_The task_: Find the line containing "Image resolution: width=920" in the entries below. Restate it and each line after it, word for word, up to and including the line containing "Task: Check the box for Берёзкина Алёна row".

_Data records_:
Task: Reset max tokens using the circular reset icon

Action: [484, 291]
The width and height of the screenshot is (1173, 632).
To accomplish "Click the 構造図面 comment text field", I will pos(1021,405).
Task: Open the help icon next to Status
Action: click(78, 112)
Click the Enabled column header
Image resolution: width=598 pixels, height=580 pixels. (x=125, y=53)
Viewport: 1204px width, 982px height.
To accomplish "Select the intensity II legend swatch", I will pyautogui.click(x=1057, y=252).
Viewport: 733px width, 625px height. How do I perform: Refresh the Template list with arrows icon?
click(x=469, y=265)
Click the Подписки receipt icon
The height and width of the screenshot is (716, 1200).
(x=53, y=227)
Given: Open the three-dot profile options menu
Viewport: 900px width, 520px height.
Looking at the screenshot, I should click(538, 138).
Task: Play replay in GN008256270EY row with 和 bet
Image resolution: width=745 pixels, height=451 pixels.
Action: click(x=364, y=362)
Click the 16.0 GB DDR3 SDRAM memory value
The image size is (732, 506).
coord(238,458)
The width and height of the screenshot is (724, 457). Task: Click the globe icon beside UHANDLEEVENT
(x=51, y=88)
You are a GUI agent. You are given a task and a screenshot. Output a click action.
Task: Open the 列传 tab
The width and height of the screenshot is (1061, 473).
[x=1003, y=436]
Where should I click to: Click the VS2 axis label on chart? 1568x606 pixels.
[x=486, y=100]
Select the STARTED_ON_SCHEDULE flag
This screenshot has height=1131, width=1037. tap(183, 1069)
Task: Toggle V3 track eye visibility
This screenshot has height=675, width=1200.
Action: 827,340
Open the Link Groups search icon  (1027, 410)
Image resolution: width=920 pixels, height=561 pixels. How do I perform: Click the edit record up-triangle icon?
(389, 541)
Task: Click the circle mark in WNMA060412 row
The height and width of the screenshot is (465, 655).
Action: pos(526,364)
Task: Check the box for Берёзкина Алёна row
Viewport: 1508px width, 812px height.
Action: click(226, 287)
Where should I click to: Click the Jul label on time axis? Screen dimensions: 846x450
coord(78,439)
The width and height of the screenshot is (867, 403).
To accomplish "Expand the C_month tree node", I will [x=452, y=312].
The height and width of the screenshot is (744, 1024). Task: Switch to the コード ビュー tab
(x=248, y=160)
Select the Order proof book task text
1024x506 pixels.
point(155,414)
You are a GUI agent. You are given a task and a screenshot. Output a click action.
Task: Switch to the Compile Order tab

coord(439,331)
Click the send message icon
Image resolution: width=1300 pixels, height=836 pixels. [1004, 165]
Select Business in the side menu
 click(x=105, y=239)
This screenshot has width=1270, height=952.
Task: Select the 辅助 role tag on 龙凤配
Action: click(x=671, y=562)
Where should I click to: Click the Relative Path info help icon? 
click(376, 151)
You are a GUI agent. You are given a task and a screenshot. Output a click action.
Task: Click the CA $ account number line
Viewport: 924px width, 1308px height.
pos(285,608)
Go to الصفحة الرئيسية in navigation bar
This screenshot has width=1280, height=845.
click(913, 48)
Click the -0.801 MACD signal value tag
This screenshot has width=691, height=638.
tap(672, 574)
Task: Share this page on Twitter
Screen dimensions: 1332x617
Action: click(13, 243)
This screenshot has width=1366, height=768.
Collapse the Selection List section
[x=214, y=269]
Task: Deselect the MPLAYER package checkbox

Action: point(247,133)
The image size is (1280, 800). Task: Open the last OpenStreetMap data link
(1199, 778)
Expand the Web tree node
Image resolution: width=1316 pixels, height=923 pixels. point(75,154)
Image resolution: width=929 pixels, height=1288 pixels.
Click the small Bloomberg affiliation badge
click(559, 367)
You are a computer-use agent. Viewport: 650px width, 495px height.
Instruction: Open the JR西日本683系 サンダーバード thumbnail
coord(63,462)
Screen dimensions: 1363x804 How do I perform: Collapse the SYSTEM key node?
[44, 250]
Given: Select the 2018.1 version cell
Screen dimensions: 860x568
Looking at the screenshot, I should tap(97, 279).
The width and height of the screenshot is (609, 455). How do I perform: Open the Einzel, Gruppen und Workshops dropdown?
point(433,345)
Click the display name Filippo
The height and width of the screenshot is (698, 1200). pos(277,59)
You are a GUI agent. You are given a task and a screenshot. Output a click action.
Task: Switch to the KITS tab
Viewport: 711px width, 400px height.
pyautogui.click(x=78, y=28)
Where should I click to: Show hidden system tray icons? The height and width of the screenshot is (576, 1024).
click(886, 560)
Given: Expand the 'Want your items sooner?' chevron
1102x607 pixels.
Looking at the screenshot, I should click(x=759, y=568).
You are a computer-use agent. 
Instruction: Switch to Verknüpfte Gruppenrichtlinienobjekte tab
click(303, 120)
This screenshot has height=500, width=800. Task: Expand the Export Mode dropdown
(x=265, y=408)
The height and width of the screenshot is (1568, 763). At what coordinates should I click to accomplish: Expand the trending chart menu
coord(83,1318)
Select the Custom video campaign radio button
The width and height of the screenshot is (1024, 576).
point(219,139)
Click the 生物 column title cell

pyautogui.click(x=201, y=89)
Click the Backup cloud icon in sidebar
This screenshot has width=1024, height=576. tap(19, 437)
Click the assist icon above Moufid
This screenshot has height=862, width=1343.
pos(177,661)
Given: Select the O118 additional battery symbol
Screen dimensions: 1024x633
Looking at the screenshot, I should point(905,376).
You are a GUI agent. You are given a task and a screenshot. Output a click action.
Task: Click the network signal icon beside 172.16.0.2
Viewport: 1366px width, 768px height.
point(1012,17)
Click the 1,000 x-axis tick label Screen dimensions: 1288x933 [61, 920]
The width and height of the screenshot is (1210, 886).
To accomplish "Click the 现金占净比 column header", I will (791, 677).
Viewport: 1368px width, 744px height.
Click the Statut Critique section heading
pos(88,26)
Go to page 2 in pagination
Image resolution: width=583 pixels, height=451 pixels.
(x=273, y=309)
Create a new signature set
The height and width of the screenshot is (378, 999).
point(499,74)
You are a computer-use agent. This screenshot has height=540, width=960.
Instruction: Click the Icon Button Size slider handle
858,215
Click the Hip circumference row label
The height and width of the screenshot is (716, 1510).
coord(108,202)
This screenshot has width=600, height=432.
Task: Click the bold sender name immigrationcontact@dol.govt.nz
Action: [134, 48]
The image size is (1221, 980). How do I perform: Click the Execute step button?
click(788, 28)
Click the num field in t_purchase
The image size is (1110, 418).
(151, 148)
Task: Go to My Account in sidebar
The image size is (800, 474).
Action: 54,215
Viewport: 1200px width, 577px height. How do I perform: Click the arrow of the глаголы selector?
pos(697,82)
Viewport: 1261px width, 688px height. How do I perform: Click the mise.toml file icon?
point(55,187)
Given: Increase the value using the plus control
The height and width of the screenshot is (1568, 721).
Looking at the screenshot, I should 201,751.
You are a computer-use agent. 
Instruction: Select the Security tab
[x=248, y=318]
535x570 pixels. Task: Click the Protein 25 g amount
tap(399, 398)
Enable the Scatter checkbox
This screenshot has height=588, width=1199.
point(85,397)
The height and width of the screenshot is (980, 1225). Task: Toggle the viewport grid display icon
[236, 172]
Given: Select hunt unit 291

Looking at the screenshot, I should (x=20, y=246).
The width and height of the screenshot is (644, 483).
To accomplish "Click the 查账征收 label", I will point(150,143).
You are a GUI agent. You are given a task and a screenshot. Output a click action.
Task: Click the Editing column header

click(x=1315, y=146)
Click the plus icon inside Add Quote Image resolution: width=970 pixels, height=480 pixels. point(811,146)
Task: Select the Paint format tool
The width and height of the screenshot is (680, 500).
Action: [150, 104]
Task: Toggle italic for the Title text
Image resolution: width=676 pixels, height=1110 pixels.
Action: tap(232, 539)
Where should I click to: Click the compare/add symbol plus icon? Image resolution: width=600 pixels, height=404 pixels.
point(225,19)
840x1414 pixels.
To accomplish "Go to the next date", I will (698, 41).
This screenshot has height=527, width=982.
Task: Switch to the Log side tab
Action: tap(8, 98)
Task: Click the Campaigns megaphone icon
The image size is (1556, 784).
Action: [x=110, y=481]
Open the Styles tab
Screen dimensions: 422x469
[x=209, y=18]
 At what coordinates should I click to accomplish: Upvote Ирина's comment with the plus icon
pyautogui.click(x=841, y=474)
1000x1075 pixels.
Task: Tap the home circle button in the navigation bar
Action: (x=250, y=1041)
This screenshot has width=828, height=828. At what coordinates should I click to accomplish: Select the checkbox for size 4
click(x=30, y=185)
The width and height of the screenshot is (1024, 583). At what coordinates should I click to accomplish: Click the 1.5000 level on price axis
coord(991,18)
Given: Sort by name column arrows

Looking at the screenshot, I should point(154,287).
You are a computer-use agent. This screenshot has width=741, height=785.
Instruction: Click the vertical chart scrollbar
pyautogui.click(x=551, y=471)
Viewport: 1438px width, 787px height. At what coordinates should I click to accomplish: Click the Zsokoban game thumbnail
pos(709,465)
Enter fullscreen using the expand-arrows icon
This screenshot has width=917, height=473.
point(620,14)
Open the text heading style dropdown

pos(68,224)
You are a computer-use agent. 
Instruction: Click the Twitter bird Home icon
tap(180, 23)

_Reply_:
Image resolution: width=920 pixels, height=561 pixels. How do I perform: Click the edit record up-triangle icon?
(389, 541)
Task: Click the circle mark in WNMA060412 row
The height and width of the screenshot is (465, 655).
Action: pos(526,364)
Task: Check the box for Берёзкина Алёна row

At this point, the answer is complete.